AA Gill is one of my favourite writers. He has a weekly TV-critic column in The Sunday Times culture magazine, and I do believe he can do no wrong. I usually despise TV critics because it seems such a lazy and pointless way to make money. I am a TV critic every time I change the channel and I don’t see me getting paid for it, so why should anyone else?
But I have always been quite happy for AA Gill to receive any accolade that might be bestowed upon him. He’s funny, clever and right all of the time. And he’s friends with Jeremy Clarkson, apparently, which I thought was quite interesting.
Anyway, I was reading his column a while ago, and I came upon this little gem regarding Richard Dawkins.
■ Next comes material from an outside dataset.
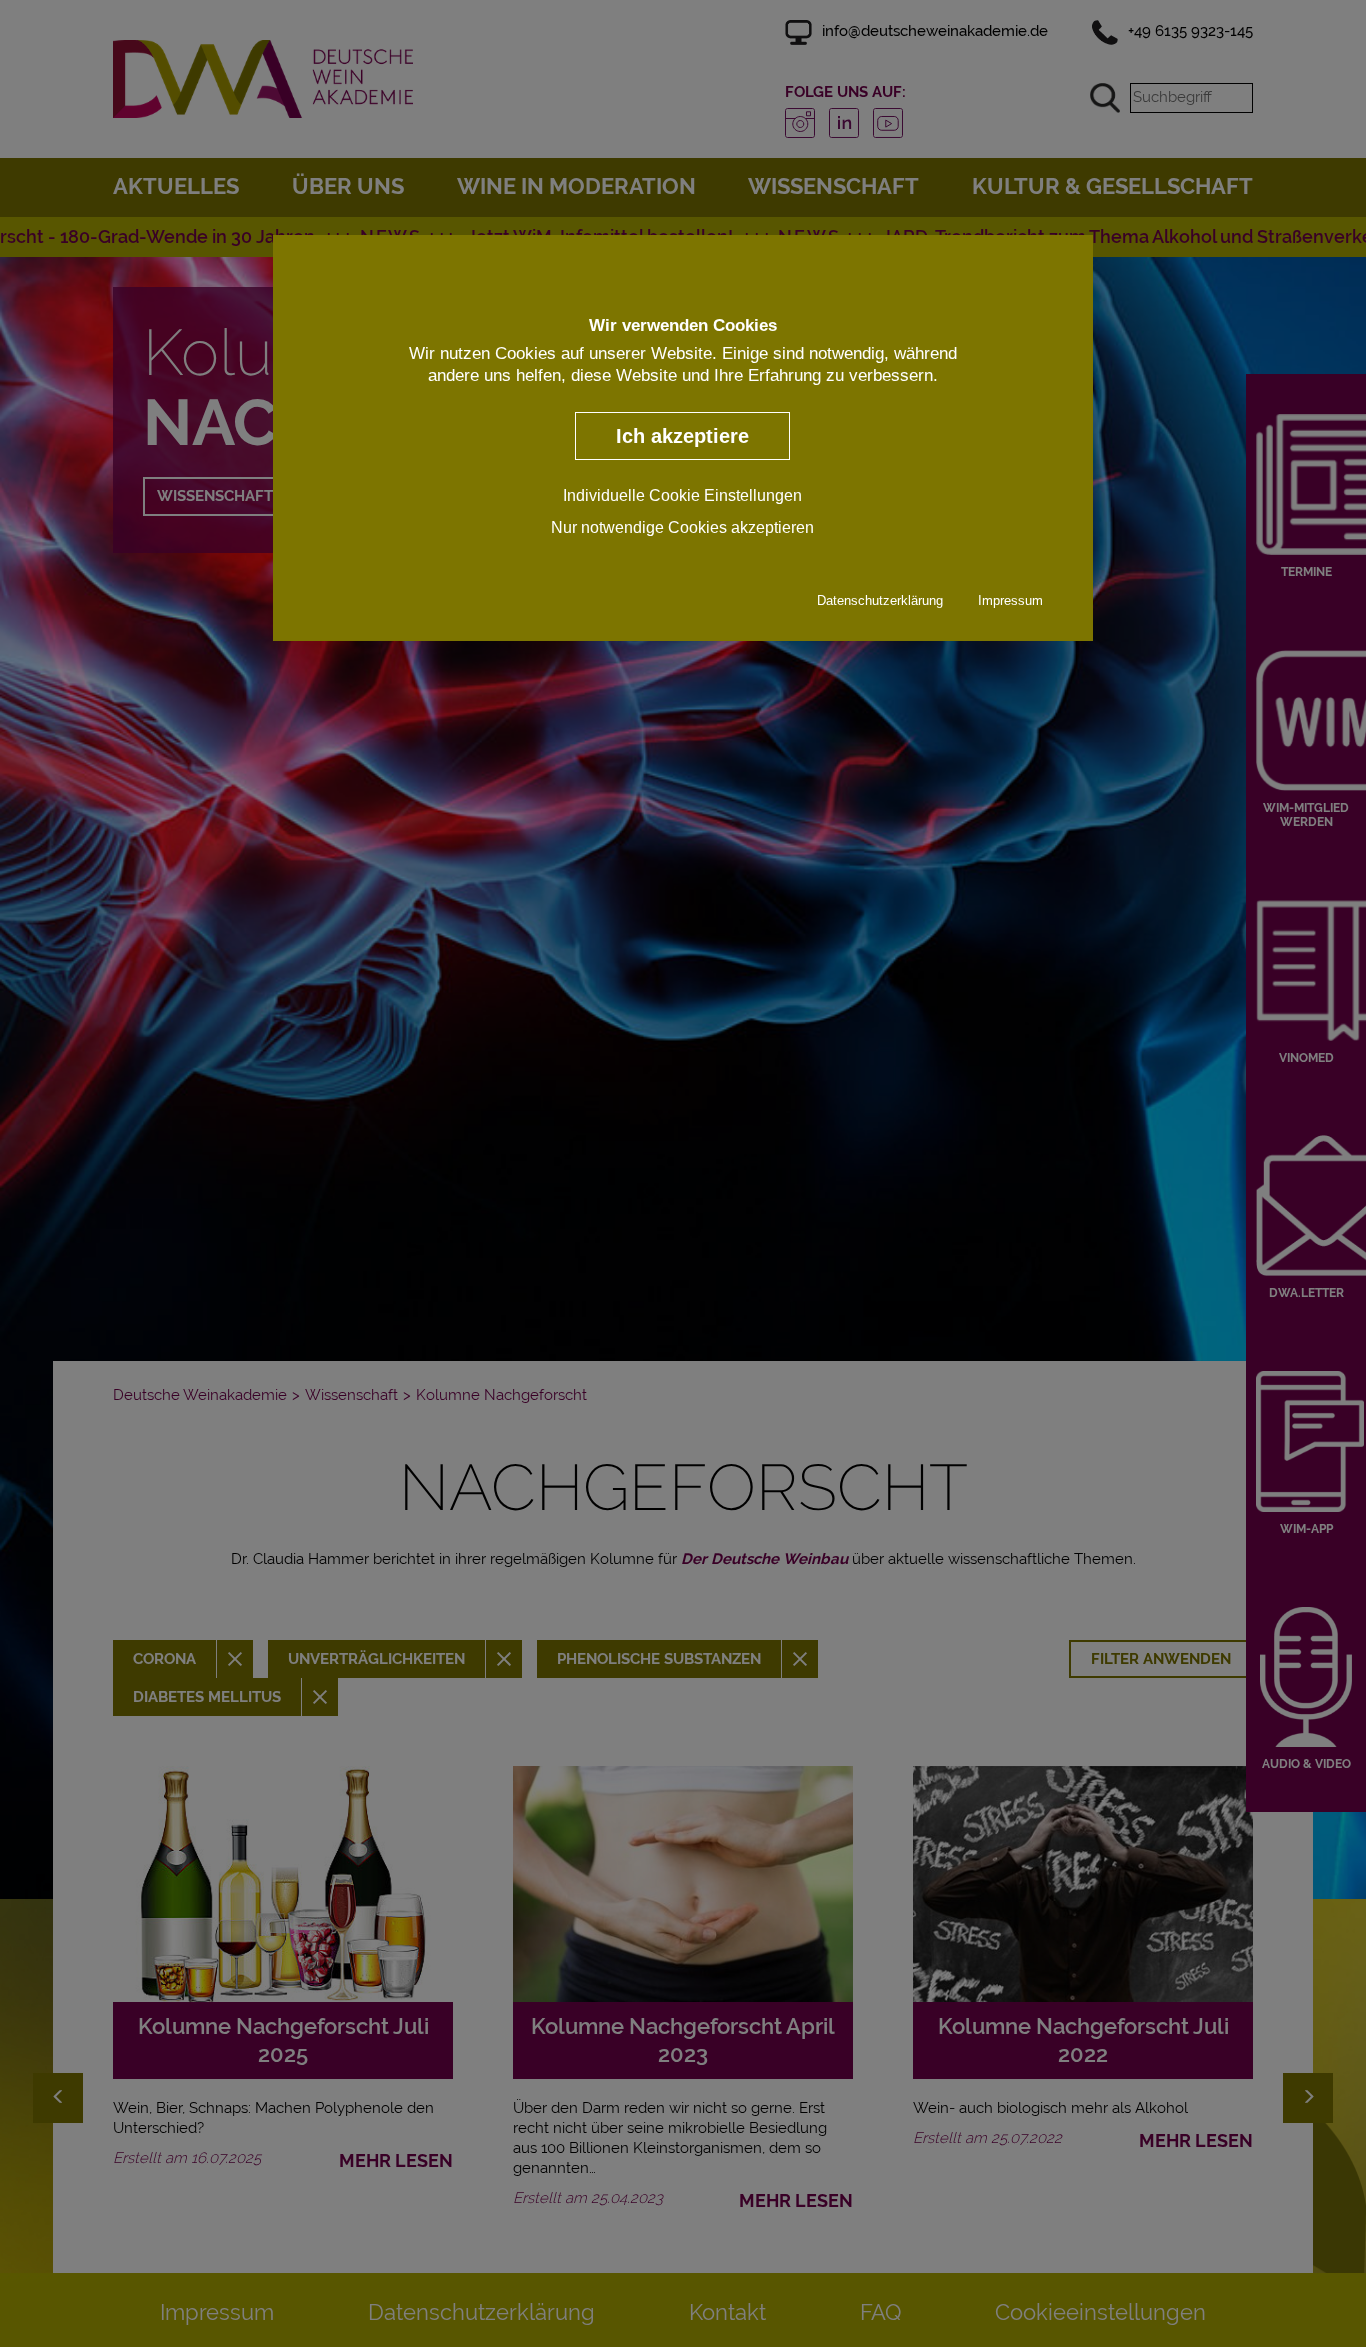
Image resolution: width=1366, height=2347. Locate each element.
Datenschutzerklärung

Dawkins is the scientist every Christian loves to hate (or should that be hates to love?) because he is staunchly and stubbornly opposed to religious belief, and Mr Gill writes a very satisfying review of a program he recently appeared in.
(I will just note here, as an aside, that I read a very good book by Alister McGrath, Dawkins’ God: Genes, Memes and the Meaning of Life in which the author put forward a very sensible and rational rebuttal against some of Dawkins’ ideas. It was immensely refreshing in that it didn’t dismiss the theory of evolution as bunk and was, in fact, very persuasive).
Scientists all over the nation must hold their heads and groan whenever Richard Dawkins appears on television, as he did in The Root of All Evil? (Monday, C4). He is such a terrible advertisement such an awful embarrassment, the Billy Graham of the senior common room. His splenetic, small-minded viciously vindictive falsetto rant at all belief that isn’t completely rooted in the natural sciences is laughable. Dawkins is a born-again Darwinist, an atheist, so why is he devoting so much blood pressure and time to arguing with something he knows doesn’t exist? If it’s not there, Richard, why do you keep shouting at it? He looks like a scientific bag lady screaming at the traffic, and watching him argue with a fundamentalist Christian, you realise they were cut from identical cloth, separated at birth. Dawkins is, of course, the archetype of a man who protests too much, and I’d say he’s well on his way to, if not a Pauline, then at least a Muggeridgian conversion. Any day now, he’ll be back on telly quoting CS Lewis.
AA Gill, The Sunday Times, January 15, 2006.
When is this man going to be knighted?